17 April 2020, 2pm
Over the weekend before Easter runner statues all over the USA sported a new look to show solidarity in slowing the coronavirus.
It began by accident on Saturday 4 April in Mystic, Connecticut when Amby Burfoot, Editor-at-large for Runners’ World and his wife and brother were out on a run and had the idea to place a face mask on the statue of 1957 Boston Marathon winner John Kelley in the town. Job done, Burfoot then realised that “I knew other runner statues, and I knew runners who lived near them. What if I could get all those statues to wear COVID masks?”
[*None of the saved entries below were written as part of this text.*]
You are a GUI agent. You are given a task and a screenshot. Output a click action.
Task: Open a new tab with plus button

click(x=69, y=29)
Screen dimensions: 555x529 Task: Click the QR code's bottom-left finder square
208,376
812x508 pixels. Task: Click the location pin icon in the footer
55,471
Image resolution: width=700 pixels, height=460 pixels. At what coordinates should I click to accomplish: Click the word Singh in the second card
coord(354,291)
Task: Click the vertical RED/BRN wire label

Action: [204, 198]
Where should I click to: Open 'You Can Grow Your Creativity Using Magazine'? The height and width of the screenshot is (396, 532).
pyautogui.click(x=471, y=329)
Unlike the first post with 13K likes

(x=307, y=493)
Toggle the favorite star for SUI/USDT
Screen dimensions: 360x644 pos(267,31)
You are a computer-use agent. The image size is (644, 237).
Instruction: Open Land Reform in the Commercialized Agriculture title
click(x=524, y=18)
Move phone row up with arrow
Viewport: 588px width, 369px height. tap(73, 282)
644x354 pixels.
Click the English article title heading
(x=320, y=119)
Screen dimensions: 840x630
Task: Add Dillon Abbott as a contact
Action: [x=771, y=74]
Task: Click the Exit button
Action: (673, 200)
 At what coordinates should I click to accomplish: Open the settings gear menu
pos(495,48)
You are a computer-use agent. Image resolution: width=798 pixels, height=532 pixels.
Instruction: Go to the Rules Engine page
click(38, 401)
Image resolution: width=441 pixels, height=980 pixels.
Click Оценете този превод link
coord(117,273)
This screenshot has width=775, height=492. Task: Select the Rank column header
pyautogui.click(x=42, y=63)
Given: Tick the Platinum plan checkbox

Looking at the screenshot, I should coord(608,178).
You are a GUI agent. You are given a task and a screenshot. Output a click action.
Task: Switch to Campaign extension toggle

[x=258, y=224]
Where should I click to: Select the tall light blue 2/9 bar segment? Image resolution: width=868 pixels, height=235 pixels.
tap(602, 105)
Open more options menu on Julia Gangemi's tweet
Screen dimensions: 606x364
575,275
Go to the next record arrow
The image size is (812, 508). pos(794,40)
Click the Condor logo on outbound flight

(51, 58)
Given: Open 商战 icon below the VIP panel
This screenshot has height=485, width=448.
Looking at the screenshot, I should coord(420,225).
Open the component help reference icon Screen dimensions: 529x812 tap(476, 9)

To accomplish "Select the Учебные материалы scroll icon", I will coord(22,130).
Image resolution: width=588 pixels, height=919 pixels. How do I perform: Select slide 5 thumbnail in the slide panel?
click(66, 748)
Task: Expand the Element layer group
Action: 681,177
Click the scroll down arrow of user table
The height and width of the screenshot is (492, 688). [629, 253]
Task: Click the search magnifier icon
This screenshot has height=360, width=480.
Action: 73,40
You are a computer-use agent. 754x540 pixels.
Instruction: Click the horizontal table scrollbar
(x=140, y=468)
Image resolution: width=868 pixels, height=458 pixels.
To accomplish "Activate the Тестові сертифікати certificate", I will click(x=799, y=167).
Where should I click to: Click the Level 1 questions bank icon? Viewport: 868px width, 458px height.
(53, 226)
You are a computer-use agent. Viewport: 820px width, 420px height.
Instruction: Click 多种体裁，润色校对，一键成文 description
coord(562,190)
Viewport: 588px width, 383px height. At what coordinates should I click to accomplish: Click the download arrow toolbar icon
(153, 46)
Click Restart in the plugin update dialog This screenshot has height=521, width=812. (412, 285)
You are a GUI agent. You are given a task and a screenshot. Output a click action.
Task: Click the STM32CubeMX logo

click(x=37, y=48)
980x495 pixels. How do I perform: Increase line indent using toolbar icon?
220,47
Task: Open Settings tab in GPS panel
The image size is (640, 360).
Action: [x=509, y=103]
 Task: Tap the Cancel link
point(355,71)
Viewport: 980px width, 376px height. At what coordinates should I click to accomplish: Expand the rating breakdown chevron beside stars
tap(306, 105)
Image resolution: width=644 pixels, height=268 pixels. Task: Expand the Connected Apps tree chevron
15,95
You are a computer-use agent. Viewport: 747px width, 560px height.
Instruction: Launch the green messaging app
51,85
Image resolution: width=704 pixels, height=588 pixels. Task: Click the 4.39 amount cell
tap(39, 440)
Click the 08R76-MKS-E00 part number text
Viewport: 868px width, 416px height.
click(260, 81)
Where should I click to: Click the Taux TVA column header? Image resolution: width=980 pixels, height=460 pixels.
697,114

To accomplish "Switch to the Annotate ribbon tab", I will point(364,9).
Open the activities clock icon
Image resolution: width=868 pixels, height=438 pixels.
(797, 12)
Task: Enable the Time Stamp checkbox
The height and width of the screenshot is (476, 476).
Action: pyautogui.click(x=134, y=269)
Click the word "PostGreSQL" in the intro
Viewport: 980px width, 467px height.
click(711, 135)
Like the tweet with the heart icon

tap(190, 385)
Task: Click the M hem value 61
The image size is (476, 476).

“Runners are among the healthiest people. We prize and appreciate our good fortune, and want to encourage the same in others. We’d like everyone to be healthy – to follow federal guidelines, both for exercise and for disease prevention. That was the thinking behind the Runner Statue-COVID-19 Mask movement.”
By the very next day the statues of Joan Samuelson in Maine, John Kelley (older and younger versions) in Newton on the Boston Marathon course, The Starter George V Brown in Hopkinton, Fred Lebow in Central Park in New York City, Bill Rogers (and another Joan Samuelson) in Davenport, Iowa, and Frank Shorter in Boulder, Colorado were all wearing the masks. In Maine and in Central Park police descended on the “masketeers” but after listening to the explanation volunteered to help.
By Monday Burfoot was seeking out volunteers to place masks on statues all over the world, targeting Harry Jerome and Roger Bannister and John Landy in Vancouver (CAN), Steve Ovett in Brighton (GBR), Paavo Nurmi in Turku (FIN), Yuko Arimori in Okayama (JPN), Spiridon Louis in Melbourne and in Sydney (AUS) and Son Ki Chung, 1936 Olympic Marathon winner, in Berlin.
Horst Milde adds: “All sports facilities were closed and the building surrounded by a high fence. I asked the caretaker if I could photograph the sculpture with the mask but he refused so I asked my graphic designer to create a mask for the Olympic champion and he did that on a photo I took some time ago.”